The embodiment of FIG. 10 has mounting wings 80 placed at the rear of the clamp. The structure for mounting frame 60 is subject to some variation, however, the mounting wings or the like preferably are positioned to oppose operational forces due to garment weights and user manipulations.
The invention is an improved clamp for retaining hangers of the type having a rigid frame member having a top leg, a rear leg and a bottom leg defining a general C-shape with a space between the top leg and the bottom leg, and, an eccentric clamp bar in the frame, rotatable on an axis and having an elongated contact member with a lower surface co-extensive with the bottom leg, the clamp bar being journalled to the frame member at least at one leg of the frame member, the clamp bar being rotatable on said axis between an open position in which the contact member is spaced from the bottom leg whereby hangers can be placed on the bottom leg, and a closed position in which the contact member is disposed against the bottom leg, whereby the hangers are clamped in place, the improvement comprising said bottom leg being tilted toward a front of the clamp and the contact member having a lower surface at a radially increasing space from the axis progressing toward the front, whereby the clamp defines an increasingly wider opening toward the front and the opening is unobstructed when the clamp is open.

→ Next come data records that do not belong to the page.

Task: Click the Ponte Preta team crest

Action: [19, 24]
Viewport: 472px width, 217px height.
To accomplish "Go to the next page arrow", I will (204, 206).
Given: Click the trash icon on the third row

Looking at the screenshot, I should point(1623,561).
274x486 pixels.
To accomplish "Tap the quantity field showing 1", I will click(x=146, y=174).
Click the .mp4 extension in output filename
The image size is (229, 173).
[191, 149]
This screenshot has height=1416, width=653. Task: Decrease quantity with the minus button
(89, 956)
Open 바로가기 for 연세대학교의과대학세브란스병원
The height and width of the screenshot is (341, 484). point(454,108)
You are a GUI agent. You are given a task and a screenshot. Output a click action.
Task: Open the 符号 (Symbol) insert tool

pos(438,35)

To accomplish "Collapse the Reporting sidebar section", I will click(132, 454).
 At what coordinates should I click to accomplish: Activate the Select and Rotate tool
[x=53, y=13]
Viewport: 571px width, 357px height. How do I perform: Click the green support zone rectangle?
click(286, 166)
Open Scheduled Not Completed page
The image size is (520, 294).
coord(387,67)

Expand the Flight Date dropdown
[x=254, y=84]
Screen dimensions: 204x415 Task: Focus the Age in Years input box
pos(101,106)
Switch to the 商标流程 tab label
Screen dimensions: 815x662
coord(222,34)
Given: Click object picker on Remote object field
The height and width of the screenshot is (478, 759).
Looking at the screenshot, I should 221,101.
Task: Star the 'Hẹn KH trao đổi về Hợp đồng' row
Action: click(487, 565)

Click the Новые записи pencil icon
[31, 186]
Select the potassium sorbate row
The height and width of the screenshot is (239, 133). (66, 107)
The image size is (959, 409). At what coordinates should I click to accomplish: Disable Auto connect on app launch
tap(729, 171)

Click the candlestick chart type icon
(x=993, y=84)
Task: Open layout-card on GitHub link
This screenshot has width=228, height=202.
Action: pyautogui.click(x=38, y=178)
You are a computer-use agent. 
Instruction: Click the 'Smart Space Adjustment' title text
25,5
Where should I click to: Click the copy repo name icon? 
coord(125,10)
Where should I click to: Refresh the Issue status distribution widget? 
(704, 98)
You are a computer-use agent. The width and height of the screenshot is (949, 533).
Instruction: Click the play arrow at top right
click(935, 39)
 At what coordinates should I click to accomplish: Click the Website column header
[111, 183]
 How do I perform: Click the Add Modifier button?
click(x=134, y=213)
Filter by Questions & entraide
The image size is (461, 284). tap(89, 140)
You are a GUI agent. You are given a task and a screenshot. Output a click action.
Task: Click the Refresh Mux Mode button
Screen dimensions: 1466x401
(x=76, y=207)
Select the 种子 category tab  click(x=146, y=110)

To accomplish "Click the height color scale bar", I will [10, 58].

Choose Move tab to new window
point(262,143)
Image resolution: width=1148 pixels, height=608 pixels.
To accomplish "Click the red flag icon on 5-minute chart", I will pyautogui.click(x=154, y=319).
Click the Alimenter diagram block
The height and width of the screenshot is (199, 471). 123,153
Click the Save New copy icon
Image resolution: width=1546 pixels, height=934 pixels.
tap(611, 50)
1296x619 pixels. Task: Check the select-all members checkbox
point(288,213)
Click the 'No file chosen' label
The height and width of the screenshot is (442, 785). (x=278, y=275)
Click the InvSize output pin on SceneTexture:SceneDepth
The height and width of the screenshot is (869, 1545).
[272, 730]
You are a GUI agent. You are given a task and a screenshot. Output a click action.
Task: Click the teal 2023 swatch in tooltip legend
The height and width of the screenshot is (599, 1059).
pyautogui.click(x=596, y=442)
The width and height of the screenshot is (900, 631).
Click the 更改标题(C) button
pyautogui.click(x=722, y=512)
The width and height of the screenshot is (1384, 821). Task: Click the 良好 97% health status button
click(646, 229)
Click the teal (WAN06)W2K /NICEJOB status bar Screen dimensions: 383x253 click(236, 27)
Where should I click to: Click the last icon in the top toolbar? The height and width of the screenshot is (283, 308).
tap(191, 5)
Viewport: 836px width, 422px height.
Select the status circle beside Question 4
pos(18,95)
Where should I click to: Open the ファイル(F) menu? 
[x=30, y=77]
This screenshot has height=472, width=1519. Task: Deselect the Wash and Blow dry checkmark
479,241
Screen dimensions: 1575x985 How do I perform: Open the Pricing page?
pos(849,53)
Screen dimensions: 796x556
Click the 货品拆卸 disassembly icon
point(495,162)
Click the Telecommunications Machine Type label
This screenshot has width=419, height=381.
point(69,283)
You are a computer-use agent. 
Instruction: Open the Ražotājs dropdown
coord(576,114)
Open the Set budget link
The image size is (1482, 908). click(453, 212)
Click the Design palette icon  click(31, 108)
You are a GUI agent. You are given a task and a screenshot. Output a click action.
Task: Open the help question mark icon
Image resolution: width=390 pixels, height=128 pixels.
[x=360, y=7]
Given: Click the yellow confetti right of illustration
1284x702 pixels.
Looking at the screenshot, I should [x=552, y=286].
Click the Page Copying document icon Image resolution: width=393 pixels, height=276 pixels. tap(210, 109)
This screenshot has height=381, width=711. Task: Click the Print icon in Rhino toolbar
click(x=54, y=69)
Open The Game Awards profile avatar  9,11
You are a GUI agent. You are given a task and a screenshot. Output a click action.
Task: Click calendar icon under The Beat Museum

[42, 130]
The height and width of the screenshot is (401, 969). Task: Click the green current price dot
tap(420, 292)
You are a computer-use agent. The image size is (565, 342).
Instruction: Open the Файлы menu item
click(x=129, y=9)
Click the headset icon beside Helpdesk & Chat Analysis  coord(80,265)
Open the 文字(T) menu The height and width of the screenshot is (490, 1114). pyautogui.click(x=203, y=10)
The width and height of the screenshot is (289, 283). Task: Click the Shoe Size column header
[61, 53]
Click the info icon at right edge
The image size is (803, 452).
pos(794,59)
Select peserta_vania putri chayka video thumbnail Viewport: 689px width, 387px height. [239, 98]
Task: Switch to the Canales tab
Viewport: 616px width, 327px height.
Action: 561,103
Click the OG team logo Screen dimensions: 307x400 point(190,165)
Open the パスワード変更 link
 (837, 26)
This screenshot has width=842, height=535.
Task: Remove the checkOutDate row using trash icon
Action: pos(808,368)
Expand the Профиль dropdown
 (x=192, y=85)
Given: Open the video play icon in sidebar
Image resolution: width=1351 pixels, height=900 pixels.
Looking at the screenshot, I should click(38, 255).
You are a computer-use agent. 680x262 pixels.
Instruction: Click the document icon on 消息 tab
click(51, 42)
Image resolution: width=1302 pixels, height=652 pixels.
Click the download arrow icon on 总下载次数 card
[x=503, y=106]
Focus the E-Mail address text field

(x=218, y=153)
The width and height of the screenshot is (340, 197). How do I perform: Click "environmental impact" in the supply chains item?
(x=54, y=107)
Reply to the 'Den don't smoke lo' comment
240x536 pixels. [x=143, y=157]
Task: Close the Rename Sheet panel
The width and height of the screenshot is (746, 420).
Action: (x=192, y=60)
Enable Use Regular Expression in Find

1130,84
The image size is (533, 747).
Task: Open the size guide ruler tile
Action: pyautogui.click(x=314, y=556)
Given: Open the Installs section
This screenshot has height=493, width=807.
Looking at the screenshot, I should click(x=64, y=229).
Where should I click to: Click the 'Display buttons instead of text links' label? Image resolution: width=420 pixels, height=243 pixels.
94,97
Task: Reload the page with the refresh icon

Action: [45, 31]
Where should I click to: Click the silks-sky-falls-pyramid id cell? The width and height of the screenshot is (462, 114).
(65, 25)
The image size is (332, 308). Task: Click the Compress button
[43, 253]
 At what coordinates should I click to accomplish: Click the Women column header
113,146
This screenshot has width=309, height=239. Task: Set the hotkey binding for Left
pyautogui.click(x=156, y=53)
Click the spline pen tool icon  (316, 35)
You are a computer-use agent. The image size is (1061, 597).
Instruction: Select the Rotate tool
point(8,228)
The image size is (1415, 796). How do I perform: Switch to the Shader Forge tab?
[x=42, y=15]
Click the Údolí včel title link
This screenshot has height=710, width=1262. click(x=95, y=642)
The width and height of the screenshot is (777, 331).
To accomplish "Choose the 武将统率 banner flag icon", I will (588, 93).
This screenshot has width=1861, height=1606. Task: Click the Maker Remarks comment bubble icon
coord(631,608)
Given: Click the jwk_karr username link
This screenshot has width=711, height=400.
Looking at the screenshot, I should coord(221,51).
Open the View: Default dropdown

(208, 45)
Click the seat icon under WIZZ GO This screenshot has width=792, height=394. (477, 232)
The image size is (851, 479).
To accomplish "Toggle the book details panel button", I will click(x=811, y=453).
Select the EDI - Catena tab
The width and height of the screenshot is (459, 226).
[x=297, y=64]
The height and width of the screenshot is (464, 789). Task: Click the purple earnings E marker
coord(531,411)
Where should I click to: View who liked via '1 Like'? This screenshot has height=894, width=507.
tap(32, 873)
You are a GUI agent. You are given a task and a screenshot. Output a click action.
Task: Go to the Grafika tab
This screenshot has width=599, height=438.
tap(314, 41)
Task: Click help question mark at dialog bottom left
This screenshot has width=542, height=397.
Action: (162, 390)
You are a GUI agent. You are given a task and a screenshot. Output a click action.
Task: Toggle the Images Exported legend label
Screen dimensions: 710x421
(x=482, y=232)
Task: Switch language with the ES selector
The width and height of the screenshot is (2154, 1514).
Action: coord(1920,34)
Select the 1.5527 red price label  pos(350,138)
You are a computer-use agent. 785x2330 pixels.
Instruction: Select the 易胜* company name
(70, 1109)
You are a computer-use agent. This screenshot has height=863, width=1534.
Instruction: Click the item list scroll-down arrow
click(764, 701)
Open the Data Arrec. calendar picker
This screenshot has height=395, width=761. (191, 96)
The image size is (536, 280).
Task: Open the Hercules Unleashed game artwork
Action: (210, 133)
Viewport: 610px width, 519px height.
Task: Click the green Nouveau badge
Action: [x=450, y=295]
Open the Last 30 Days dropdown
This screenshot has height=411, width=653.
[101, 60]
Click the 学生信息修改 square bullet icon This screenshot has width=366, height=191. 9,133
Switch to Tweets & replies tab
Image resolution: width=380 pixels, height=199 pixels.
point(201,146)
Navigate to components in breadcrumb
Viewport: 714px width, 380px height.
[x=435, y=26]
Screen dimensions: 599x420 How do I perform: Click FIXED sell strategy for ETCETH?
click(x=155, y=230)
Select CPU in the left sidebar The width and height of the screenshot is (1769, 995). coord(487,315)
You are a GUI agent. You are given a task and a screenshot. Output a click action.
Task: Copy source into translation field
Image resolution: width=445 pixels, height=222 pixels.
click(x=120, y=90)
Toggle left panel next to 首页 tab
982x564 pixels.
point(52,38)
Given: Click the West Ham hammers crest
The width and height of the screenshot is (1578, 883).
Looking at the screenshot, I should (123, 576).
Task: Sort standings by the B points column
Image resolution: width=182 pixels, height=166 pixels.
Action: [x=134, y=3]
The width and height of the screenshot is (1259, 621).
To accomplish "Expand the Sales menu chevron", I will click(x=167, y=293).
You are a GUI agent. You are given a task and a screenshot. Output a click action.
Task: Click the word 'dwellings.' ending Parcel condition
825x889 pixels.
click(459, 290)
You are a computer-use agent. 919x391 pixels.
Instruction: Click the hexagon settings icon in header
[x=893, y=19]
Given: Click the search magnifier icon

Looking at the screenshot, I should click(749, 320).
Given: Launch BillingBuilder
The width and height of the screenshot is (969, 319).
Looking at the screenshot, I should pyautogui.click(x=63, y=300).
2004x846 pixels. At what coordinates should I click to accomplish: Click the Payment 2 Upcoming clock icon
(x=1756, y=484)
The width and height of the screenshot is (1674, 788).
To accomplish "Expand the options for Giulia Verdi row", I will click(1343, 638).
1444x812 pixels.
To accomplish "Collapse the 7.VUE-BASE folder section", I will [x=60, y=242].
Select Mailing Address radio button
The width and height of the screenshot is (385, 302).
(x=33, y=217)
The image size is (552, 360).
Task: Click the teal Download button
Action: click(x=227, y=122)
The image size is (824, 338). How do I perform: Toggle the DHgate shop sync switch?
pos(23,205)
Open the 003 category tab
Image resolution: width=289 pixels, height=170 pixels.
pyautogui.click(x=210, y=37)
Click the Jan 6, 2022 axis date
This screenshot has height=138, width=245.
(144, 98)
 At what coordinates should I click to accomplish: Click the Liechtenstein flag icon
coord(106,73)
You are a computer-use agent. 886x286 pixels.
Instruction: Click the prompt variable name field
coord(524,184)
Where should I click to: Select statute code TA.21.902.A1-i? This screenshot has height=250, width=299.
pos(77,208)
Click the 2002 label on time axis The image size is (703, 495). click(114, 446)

The lower frame leg is tilted about 3° to about 20°, preferably about 6°. Receptacle slots are provided on the upper surface of the lower frame leg, possibly by means of a resilient pad on one or both of the leg and clamp bar, as a means for retaining hangers from sliding.
The invention as disclosed is subject to a number of variations that should now become apparent to persons skilled in the art aware of this disclosure. Reference should be made to the appended claims rather than the foregoing specification as indicating the true scope of the invention.